**ABOUT THIS TASK:**
Every line in the data below from the one containing "[checkbox] (615, 167)" down to the one containing "מלונות בתל אביב (685, 1714)", both included, must be retyped exactly; no other line is to appear.

(Stored entries)
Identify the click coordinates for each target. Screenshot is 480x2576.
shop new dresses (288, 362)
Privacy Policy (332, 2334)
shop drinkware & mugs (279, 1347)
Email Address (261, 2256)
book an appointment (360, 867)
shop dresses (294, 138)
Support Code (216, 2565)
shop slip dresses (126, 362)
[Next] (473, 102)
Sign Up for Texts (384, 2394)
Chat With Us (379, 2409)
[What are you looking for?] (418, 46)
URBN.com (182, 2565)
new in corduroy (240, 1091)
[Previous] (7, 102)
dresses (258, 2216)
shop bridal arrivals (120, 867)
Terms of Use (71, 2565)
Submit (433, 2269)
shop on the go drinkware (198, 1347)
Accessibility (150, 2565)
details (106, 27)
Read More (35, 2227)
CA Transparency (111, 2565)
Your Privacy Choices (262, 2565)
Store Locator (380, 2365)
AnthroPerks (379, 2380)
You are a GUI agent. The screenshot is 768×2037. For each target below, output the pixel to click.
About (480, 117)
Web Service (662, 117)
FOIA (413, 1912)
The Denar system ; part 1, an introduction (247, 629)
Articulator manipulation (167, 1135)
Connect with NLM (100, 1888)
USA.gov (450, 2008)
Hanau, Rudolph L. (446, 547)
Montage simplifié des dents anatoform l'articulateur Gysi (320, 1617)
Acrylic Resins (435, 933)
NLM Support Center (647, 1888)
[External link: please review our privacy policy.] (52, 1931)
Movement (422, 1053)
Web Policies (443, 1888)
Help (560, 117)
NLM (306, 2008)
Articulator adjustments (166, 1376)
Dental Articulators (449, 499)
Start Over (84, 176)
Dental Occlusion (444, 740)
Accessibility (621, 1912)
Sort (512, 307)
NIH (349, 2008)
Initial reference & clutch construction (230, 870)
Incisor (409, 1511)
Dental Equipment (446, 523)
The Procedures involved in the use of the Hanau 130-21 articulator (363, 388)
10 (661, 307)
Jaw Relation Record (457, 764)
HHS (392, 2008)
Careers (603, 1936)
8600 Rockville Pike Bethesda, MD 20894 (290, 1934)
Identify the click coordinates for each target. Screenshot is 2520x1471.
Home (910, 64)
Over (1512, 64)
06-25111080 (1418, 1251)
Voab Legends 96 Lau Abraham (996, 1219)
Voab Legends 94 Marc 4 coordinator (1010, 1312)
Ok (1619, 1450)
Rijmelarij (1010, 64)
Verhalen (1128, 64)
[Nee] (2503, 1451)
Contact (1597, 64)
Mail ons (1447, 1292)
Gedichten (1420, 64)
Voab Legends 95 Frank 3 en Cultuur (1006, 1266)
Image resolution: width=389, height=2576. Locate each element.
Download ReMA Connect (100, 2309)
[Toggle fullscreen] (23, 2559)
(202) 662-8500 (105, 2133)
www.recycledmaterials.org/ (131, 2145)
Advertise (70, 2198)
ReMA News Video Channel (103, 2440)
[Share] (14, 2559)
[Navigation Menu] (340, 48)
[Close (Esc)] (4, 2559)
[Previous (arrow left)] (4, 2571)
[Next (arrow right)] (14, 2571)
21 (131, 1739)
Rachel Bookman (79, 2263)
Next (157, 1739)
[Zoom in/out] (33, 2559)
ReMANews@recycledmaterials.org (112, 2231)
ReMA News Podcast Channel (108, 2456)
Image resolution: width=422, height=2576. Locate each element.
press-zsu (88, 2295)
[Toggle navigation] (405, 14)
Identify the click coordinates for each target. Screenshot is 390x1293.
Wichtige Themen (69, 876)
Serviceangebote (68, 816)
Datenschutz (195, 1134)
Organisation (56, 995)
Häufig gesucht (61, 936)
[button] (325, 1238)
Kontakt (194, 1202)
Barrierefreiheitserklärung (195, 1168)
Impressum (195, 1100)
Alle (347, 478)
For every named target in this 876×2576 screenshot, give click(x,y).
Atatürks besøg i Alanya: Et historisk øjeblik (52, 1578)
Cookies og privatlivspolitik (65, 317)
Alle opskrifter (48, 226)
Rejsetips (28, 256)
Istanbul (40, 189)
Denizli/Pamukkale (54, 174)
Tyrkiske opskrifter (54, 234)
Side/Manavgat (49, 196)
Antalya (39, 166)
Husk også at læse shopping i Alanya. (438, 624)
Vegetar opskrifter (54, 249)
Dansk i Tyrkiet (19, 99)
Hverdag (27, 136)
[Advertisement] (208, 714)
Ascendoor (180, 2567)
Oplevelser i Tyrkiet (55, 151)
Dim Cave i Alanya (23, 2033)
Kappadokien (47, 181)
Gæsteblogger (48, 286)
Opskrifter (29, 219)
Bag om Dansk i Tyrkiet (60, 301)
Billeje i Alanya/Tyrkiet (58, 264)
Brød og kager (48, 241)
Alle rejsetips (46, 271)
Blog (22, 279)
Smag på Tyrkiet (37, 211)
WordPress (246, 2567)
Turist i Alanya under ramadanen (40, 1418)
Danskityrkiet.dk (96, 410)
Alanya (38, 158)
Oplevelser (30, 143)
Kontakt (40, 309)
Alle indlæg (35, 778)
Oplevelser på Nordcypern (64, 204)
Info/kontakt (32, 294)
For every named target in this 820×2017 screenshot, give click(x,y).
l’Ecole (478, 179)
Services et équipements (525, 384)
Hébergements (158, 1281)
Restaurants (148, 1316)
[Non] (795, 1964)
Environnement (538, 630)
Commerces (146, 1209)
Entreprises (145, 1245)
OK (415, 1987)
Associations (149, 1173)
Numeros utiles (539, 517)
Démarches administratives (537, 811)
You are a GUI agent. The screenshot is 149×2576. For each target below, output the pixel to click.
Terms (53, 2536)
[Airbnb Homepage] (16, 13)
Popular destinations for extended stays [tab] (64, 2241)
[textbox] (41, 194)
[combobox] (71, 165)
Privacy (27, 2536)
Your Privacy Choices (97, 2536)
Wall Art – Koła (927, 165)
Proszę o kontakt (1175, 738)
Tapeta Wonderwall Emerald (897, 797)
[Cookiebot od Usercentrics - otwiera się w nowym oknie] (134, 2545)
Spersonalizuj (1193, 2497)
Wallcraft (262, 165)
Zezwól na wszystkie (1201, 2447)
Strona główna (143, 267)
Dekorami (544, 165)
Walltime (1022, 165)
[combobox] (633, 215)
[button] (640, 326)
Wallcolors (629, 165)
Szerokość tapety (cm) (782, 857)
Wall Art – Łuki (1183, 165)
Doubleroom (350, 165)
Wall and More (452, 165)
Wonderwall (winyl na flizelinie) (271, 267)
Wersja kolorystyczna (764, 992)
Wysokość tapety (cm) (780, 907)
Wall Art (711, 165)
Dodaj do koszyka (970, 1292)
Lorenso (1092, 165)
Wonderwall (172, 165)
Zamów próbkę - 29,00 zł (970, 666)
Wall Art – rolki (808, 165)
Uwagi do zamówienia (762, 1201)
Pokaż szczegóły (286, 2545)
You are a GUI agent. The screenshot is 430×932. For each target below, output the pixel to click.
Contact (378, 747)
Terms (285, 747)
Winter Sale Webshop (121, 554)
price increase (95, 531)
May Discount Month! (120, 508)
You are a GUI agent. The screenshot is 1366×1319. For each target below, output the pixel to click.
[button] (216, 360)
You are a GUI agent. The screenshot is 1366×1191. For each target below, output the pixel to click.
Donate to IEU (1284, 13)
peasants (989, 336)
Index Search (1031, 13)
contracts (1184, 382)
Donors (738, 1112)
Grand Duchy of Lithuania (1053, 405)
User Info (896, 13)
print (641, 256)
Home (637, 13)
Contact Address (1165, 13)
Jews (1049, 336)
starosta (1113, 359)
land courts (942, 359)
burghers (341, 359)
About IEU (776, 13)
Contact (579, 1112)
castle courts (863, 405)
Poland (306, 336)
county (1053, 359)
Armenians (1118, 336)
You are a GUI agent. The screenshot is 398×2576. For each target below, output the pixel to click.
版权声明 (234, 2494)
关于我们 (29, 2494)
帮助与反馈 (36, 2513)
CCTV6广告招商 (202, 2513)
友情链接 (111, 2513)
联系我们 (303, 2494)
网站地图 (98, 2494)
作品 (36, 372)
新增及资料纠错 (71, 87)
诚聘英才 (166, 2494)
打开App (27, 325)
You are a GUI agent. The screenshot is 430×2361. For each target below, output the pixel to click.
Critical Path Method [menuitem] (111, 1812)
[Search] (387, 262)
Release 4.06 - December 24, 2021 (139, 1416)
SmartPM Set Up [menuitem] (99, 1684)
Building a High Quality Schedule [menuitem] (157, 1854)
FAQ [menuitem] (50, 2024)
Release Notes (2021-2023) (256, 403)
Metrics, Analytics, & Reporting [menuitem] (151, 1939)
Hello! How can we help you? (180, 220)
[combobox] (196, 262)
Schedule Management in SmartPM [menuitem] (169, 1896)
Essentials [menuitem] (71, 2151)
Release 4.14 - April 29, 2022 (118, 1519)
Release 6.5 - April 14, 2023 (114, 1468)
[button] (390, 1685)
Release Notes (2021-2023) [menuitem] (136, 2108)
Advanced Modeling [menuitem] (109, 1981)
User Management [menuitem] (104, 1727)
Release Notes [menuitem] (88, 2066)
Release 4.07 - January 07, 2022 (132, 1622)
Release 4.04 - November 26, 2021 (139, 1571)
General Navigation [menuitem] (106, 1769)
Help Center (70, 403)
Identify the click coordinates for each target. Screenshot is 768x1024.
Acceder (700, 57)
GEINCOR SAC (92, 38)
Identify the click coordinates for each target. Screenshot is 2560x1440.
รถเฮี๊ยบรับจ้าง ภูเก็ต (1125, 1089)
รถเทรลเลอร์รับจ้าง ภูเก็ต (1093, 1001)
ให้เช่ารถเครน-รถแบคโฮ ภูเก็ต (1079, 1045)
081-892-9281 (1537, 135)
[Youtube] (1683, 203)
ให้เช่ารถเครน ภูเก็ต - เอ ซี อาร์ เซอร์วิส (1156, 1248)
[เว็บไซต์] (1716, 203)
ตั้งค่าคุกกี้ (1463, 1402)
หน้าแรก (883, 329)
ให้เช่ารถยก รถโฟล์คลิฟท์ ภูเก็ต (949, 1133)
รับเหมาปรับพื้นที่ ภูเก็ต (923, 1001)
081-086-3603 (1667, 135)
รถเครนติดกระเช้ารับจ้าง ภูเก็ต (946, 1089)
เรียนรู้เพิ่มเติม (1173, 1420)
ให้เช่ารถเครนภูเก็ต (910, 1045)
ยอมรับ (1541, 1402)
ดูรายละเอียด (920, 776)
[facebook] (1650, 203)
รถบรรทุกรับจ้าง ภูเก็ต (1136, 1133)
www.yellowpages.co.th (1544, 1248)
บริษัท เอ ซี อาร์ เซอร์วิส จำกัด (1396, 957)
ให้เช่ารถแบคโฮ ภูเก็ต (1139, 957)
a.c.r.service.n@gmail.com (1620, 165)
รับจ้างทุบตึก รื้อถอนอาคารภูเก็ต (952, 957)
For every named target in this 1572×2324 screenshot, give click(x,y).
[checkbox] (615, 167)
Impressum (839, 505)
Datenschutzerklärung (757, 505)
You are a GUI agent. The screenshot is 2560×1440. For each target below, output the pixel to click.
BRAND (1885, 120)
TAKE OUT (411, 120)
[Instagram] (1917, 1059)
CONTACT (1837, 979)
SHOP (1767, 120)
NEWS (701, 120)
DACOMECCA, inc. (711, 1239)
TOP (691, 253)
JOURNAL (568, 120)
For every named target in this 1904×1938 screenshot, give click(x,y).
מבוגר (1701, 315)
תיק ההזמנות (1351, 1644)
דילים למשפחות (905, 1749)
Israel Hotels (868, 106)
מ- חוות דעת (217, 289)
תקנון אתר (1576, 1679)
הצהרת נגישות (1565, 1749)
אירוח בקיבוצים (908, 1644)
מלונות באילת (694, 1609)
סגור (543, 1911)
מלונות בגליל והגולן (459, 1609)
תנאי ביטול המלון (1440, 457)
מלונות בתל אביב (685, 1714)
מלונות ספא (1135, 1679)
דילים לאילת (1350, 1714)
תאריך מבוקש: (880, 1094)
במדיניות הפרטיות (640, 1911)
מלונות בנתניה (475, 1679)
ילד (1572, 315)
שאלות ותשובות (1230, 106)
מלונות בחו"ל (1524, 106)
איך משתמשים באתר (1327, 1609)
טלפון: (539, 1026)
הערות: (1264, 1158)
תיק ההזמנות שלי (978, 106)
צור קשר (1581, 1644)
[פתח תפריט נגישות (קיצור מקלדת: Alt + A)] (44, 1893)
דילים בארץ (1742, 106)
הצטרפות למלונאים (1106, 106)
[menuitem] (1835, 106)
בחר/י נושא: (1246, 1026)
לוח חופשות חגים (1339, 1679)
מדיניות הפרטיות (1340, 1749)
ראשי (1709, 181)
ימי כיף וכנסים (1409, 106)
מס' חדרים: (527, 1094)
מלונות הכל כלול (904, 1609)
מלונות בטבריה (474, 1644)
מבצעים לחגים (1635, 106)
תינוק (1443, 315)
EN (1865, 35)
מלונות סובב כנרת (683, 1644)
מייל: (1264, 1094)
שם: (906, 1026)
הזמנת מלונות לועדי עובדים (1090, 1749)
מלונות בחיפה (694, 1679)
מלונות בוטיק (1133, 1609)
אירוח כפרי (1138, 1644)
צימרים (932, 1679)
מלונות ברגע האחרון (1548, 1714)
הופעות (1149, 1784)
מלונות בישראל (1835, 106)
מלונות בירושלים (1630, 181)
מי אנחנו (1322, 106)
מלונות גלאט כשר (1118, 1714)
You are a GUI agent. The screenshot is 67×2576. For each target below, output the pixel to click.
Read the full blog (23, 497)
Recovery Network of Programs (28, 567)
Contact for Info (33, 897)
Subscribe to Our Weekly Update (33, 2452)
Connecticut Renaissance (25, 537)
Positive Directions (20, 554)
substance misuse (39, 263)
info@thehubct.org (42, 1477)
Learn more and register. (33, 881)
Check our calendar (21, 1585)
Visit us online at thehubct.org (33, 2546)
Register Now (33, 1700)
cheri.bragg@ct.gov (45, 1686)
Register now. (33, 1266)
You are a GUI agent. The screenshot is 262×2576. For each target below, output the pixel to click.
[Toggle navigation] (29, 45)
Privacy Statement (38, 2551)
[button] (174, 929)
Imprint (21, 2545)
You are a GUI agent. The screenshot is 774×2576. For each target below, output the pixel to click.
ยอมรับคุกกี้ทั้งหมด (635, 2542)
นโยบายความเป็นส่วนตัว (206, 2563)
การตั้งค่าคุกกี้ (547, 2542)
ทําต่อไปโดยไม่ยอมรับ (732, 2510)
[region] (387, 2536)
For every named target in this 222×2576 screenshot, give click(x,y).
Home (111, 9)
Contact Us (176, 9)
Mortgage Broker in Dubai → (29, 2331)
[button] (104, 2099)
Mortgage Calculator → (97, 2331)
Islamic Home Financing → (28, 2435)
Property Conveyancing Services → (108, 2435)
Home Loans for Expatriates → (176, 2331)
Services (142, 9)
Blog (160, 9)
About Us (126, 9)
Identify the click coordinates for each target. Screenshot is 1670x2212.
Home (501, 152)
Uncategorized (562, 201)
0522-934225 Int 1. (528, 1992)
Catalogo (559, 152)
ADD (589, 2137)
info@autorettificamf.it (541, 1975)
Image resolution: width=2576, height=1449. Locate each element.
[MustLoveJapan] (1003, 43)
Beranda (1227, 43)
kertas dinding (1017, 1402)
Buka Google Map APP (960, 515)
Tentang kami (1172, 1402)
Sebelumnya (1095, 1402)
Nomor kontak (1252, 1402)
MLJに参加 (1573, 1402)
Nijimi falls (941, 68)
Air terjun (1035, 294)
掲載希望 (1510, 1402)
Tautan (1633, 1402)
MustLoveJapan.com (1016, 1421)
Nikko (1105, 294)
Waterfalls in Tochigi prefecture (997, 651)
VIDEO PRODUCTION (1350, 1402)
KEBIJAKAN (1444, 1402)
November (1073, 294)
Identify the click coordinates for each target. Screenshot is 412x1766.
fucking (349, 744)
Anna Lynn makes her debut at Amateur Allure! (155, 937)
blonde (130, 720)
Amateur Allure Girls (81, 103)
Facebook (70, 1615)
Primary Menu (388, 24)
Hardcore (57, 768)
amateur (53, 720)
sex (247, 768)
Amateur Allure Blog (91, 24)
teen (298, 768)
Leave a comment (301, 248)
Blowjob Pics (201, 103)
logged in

**RESPONSE:**
[checkbox] (615, 167)
Impressum (839, 505)
Datenschutzerklärung (757, 505)
You are a GUI agent. The screenshot is 2560×1440. For each target below, output the pixel to click.
BRAND (1885, 120)
TAKE OUT (411, 120)
[Instagram] (1917, 1059)
CONTACT (1837, 979)
SHOP (1767, 120)
NEWS (701, 120)
DACOMECCA, inc. (711, 1239)
TOP (691, 253)
JOURNAL (568, 120)
For every named target in this 1904×1938 screenshot, give click(x,y).
מבוגר (1701, 315)
תיק ההזמנות (1351, 1644)
דילים למשפחות (905, 1749)
Israel Hotels (868, 106)
מ- חוות דעת (217, 289)
תקנון אתר (1576, 1679)
הצהרת נגישות (1565, 1749)
אירוח בקיבוצים (908, 1644)
מלונות באילת (694, 1609)
סגור (543, 1911)
מלונות בגליל והגולן (459, 1609)
תנאי ביטול המלון (1440, 457)
מלונות בתל אביב (685, 1714)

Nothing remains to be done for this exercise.